在當今詩壇上,海子作為一個巨大的神話存在,已是人所共知的事實。有人將這稱之為“現代造神運動”,然而實際上,“神”是無法被造出來的,它總是基於人們共同分享的某種悟性。如果一種東西被看作“神話”,除了其中所帶有的神秘、神聖的色彩,必然是由於它提供了某些“原型”,這些“原型”成了不同地點、不同文化層次的人們所享有的共同話語。因此,揭示海子詩歌中所建立的那些原型,是揭開這個神話的客觀態度,也是本文的興趣所在。
一、拒絕滲透
換句話說,這是一種與現實相分離的意誌,是對現實的棄絕。追溯起來,這種分離是自“朦朧詩”開始的對現實不信任、懷疑主義態度的進一步延伸。它甚至不再對現實產生任何興趣,不再表示憤怒,而寧願采取一種完全脫離的姿態,拒絕來自現實的一切消息,拒絕對現實作出任何反應:“把眼睛閉成兩根繩索。”(《但願長醉不願醒》)
這樣一種執意的、不計後果的生存情緒,在海子的詩歌中,體現為反複出現的“睡”、“埋”、“沉”等這樣一類動詞意象。

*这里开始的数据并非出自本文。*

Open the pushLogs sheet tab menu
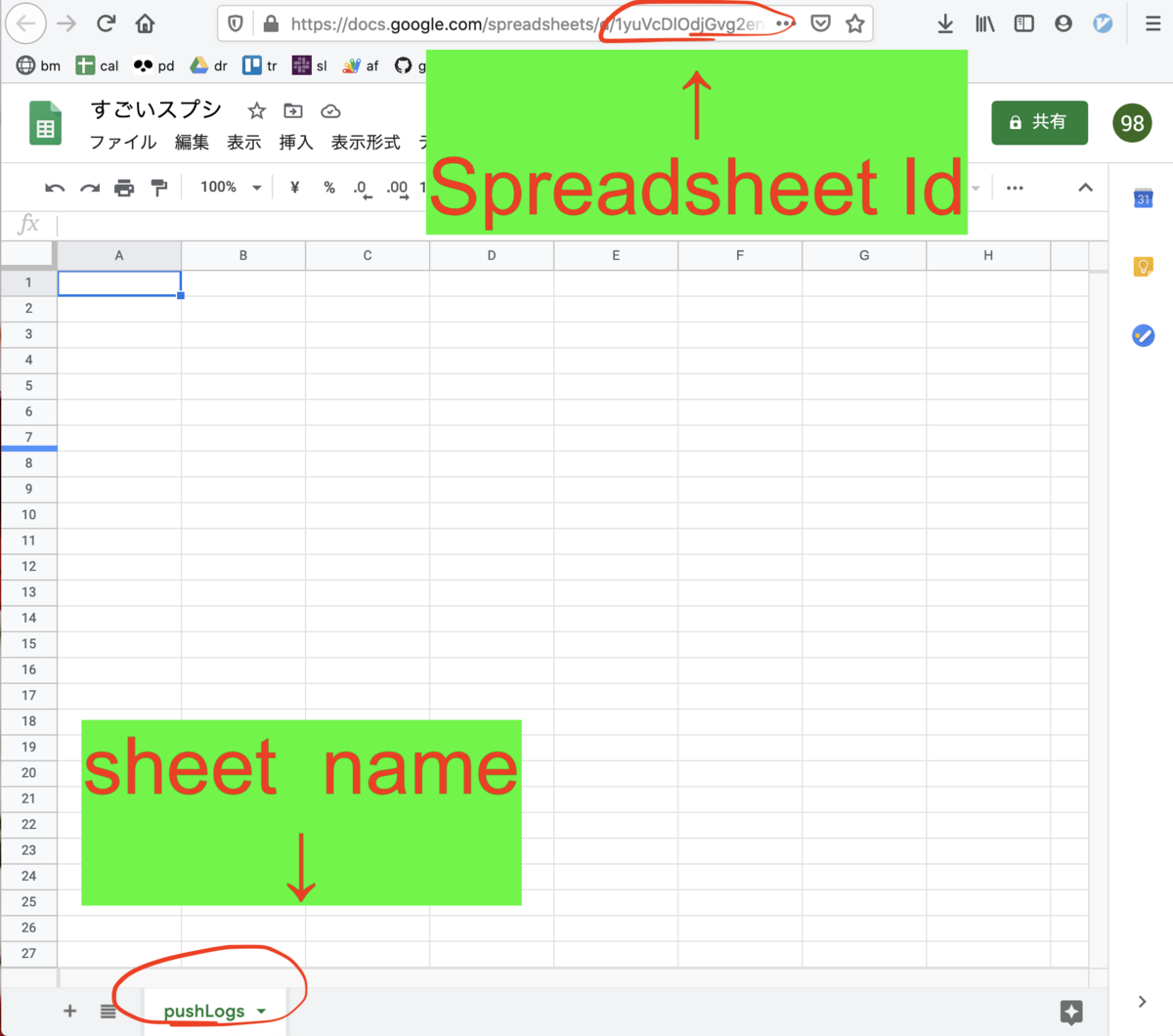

而在九泉之下,黃色泉水之下/那個人睡得像南風/睡得像南風中的銀子(《太陽·斷頭篇》)
孤獨是泉水中睡著的鹿王(《孤獨》)
讓詩人受傷/睡在四方(《青年醫生夢中的處方:木桶》)
兩座村莊隔河而睡/海子的村莊睡得更沉(《兩座村莊》)
看麥子時我睡在地裏/月亮照我如照一口井(《麥地》)
這種“睡”法,的確是少見的,它是一種意誌,徹底封存的意誌。這種封存的衝動還通過“屍體”這個意象來表現——“那是我睡在大地上的感覺/用雪封住我的屍體”。(《土地》)

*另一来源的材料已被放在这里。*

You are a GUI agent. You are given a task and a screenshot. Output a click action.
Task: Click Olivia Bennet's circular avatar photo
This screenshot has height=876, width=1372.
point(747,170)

與“睡”相媲美的,還有“埋”。比較起來,“埋”更進一步,它是一種“遁入”,遁入地下,並一去不複返。
埋著獵人的山崗/是獵人生前唯一的糧食(《糧食》)
我把包袱埋在果樹下/我是在馬廄裏歌唱(《歌與哭》)
這地上/有人埋過羊骨/有人運過箱子、陶瓶和寶石(《歌:陽光打在地上》)
亞洲銅,亞洲銅/祖父死在這裏,父親死在這裏,我也會死在這裏/你是唯一一塊埋人的地方(《亞洲銅》)
背靠酒館白牆的那個人/問起家鄉的豆子地裏埋葬的人
(《淚水》)
“埋”這個字還可以引起其他多樣化的聯想:失蹤、密謀、冥界。海子的“埋”的意象,對後來其他人的創作產生了一定的影響。

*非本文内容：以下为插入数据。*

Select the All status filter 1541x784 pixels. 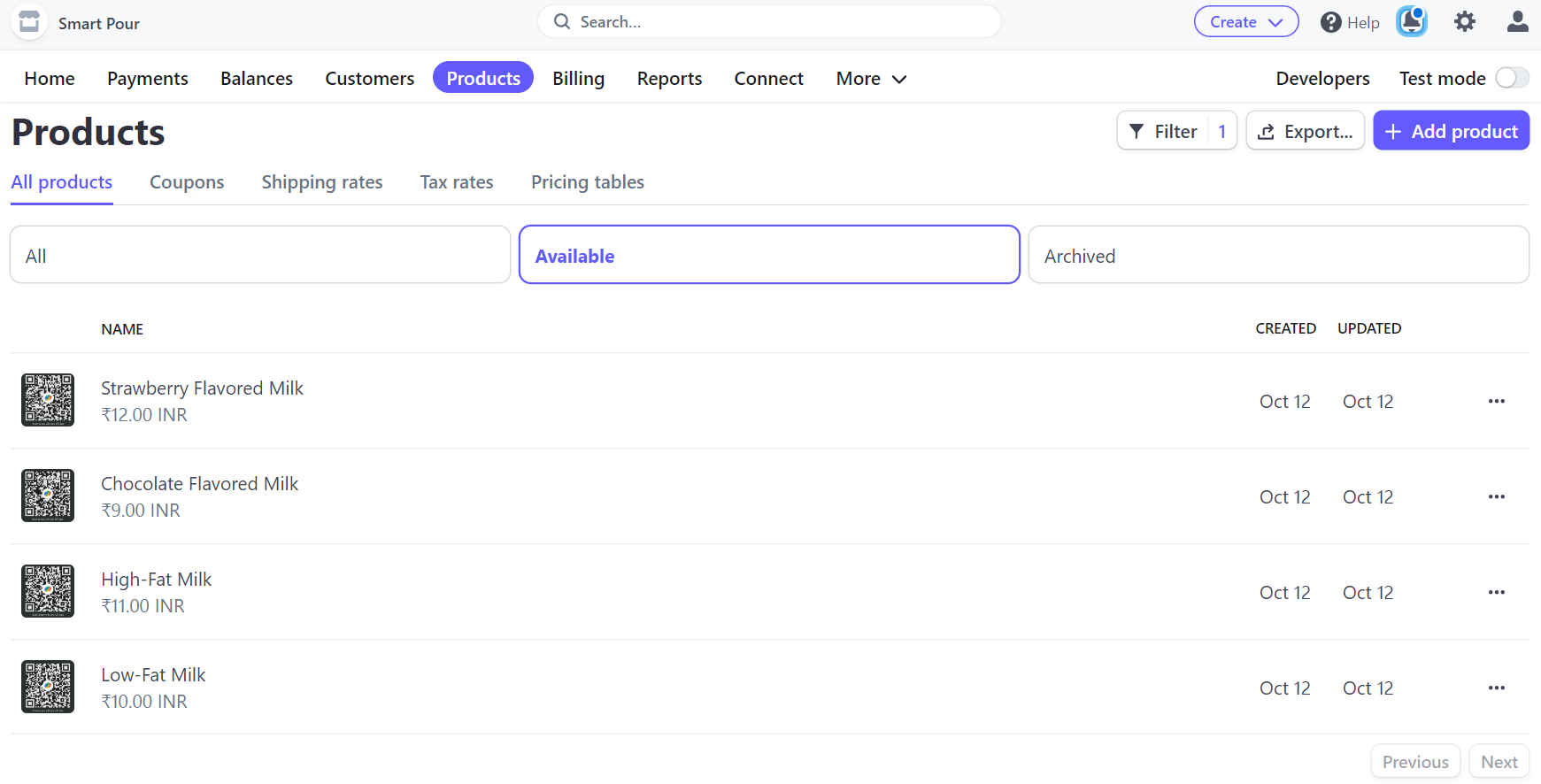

比較起“睡”、“埋”來,“沉”這個動詞顯得有一種速度,一種自甘如此的決斷——自沉。它更能表明某種自身灌注和自身同一。在很大程度上,“沉”的反複使用也是他最後結局的多次預演。
那是我最後一次想起中午/那是我沉下海水的屍體(《我的窗戶裏埋著一隻為你祝福的杯子》)
於是他/一直穿過斷岩之片、斷鹿之血/筆直墮入地獄/……/拖火的身體倒栽而下,轟轟填塞地獄(《太陽·斷頭篇》)
王啊/他們昏昏沉沉地走著/(《肉體和詩下沉洞窟》)
我/如蜂巢/全身已下沉
我在太陽中。不斷沉淪不斷沉溺/我在酒精中下沉……(《太陽·土地》)
這的確是很奇特的,“睡”在地裏,“埋”到地下,“沉”到地底下,仿佛地心深處總有一股力量拉著他下沉,使他複歸到它們中間去,應該說,在這種棄絕現實的強烈衝動中,同時有一種自“瀆”的成分,一種不惜以毀掉自己來毀掉地麵、以對自身的詛咒來詛咒現實的要求,包括他為自己選擇的死亡。這些都構成了一個徹底否決、斷絕的形象。